Use this file to discover all available pages before exploring further.

Every endpoint that talks about a movie, show, anime, or episode uses the same JSON shapes. Learn them once and you can read or write any endpoint.

The ids object

The ids object is the heart of every media object. It’s how Simkl identifies what you mean across all the catalogs you can integrate with. Pass as many IDs as you have — Simkl resolves to the canonical record and returns the rest.
{
  "ids": {
    "simkl": 53536,
    "imdb":  "tt0181852",
    "tmdb":  296
  }
}

Supported ID keys

Read either ids.simkl or ids.simkl_id — same integer, two key names. Depending on the endpoint, Simkl’s canonical catalog ID comes back as ids.simkl or ids.simkl_id. Robust reader code accepts both:
const id = item.ids.simkl ?? item.ids.simkl_id;
The integer is globally unique and permanent — use it as your primary key for caching and cross-referencing.slug is NOT unique — multiple titles can share one (e.g. three different Superman movies live at /movies/2059585/superman, /movies/260740/superman, /movies/951252/superman).
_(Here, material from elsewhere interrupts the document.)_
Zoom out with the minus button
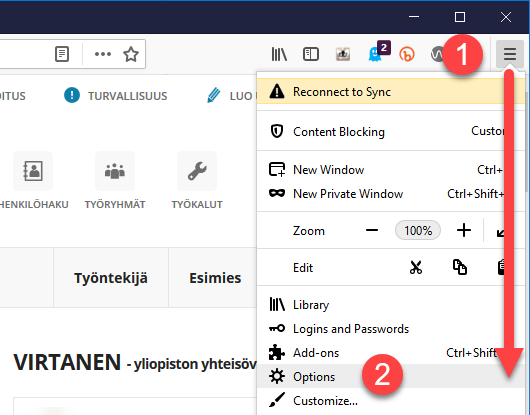 pos(372,231)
The slug is a URL hint only; never identify a record by slug alone.External IDs in ids (imdb, tmdb, tvdb, mal, anidb, …) are echo-only. To resolve one to a Simkl record, use /redirect — it returns the canonical Simkl URL with the simkl ID baked in.tmdb is the one external ID that isn’t globally unique — TMDB keeps separate sequences for movie and tv, so the same numeric tmdb value can refer to either. When resolving a TMDB ID via /redirect, always pass type=movie or type=tv alongside tmdb. When reading TMDB IDs back from responses, treat the container key (movies / shows / anime) as part of the ID’s identity.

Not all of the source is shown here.